Qualcomm's role in localizing AI
All of Qualcomm's AI announcements at MWC Barcelona represented significant advances. The company has successfully pushed its AI and computing beyond the boundaries of traditional devices, from smartphones to PCs. The Snapdragon 8 Gen 3 SoC and Snapdragon X Elite PC platform for mobile devices can perform a variety of AI functions across generative AI, computer vision, and natural language processing. Qualcomm also provided developers with enhanced AI capabilities.
The ability to run large multimodal models and lightweight versions of models on Android smartphones enables new capabilities across a wide range of domains. Android users will be able to interact with virtual assistants in applications such as financial services, healthcare, and e-commerce, just to name a few. AI also gives games a whole new dimension. In addition to challenging challenging opponents, AI game agents can generate new game content and dynamically adjust rules and game play depending on a player's expertise and desire for greater challenge. You can also Applying AI makes almost any game more challenging and realistic. Android smartphones can run complex AI models efficiently, providing better user experiences and improved functionality through natural language processing and computer vision.

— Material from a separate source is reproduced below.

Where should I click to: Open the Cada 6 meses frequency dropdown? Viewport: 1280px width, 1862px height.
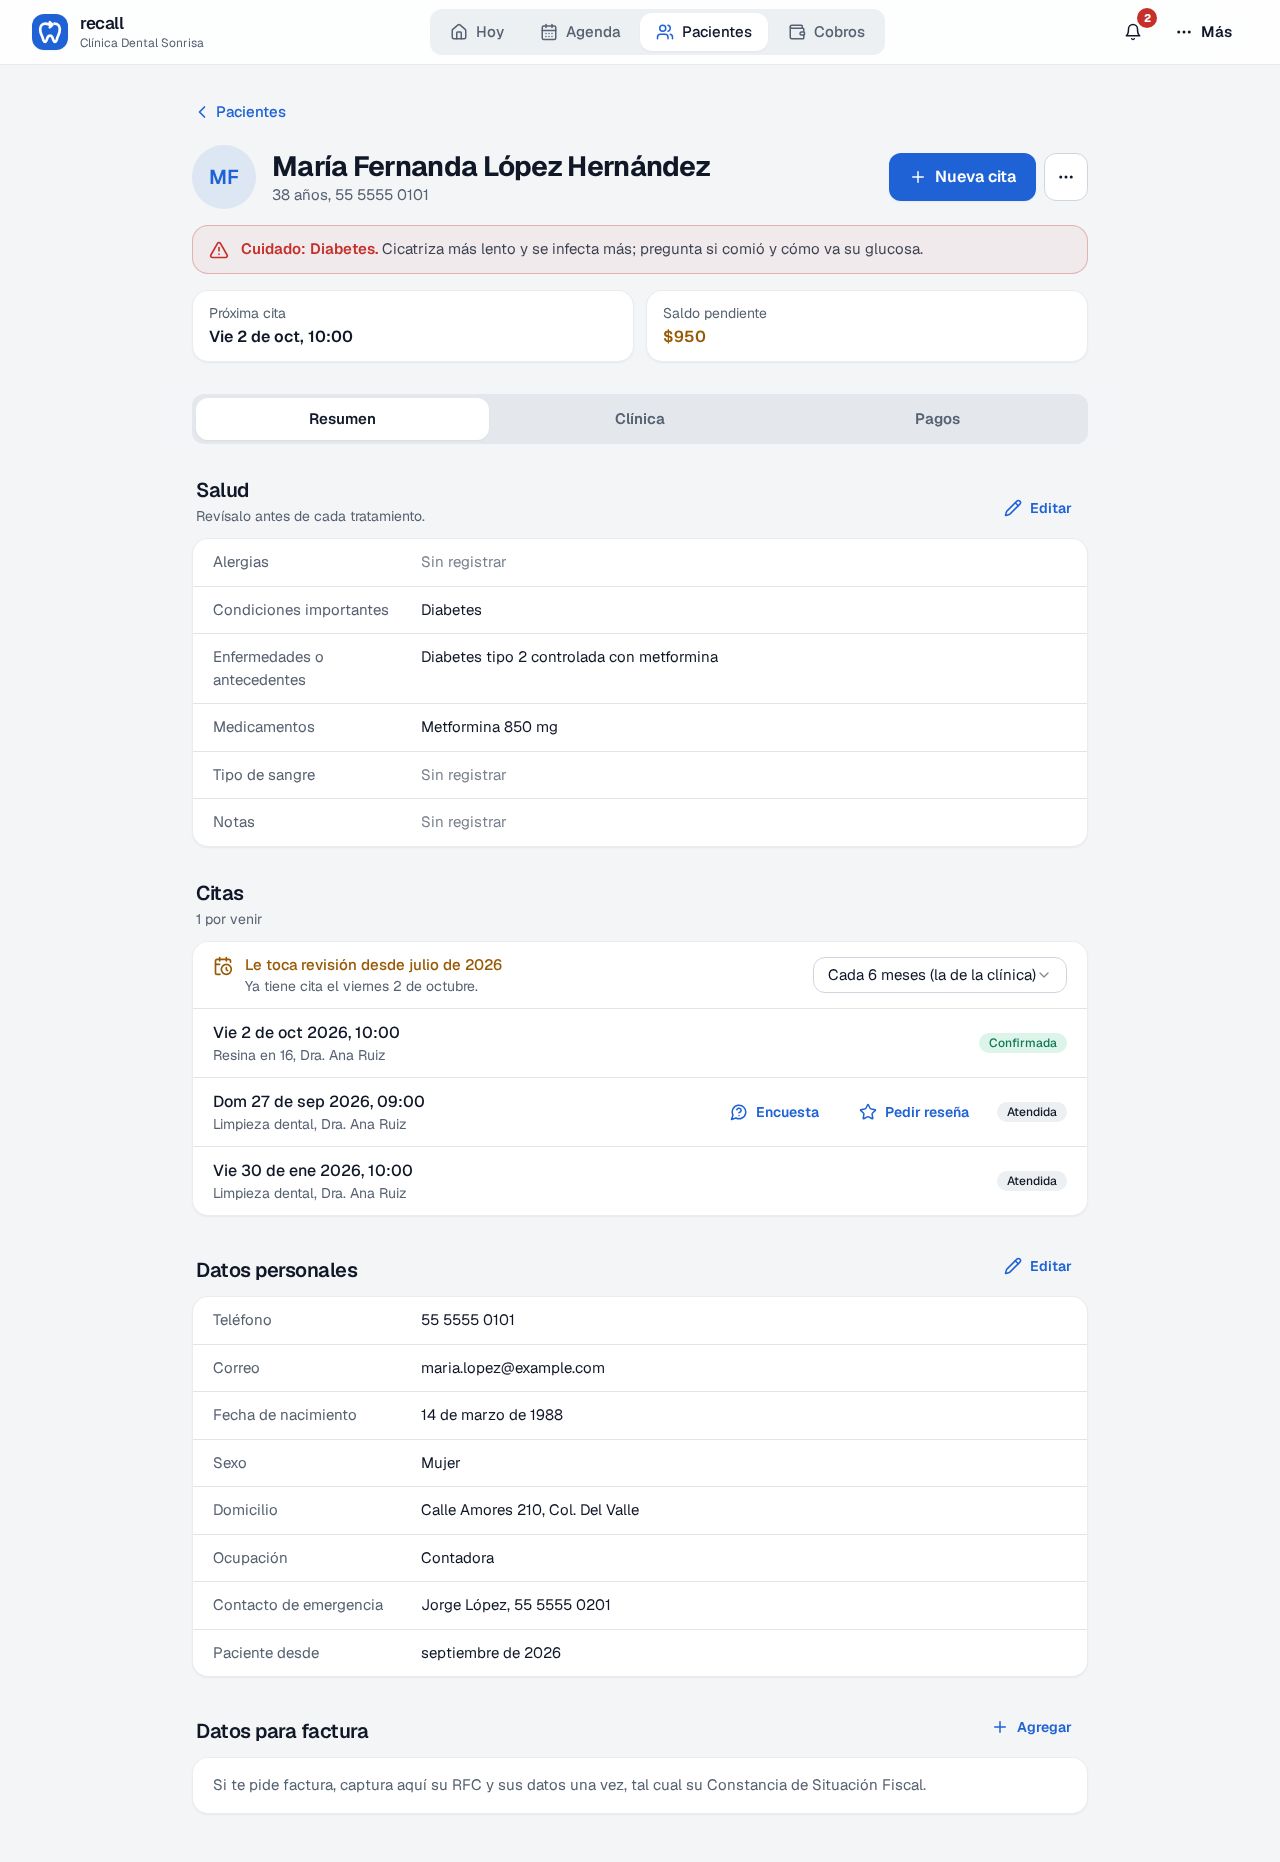coord(940,975)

The full democratization of AI will be heavily influenced by Qualcomm's commercialization of on-device AI at scale at the edge and elsewhere. This is a concept that supports the industry's goal of enabling intelligent computing everywhere. Taken together, the MWC announcements position Qualcomm as a major player in the AI ​​space. These capabilities should help drive AI adoption at scale.
Moor Insights & Strategy, like all technology industry research and analyst firms, provides or offers paid services to technology companies. These services include research, analysis, advisory, consulting, benchmarking, acquisition matchmaking, video and speaker sponsorship. Among the companies mentioned in this article, Moor Insights & Strategy has or currently has paid business relationships with Microsoft, Qualcomm, and Samsung.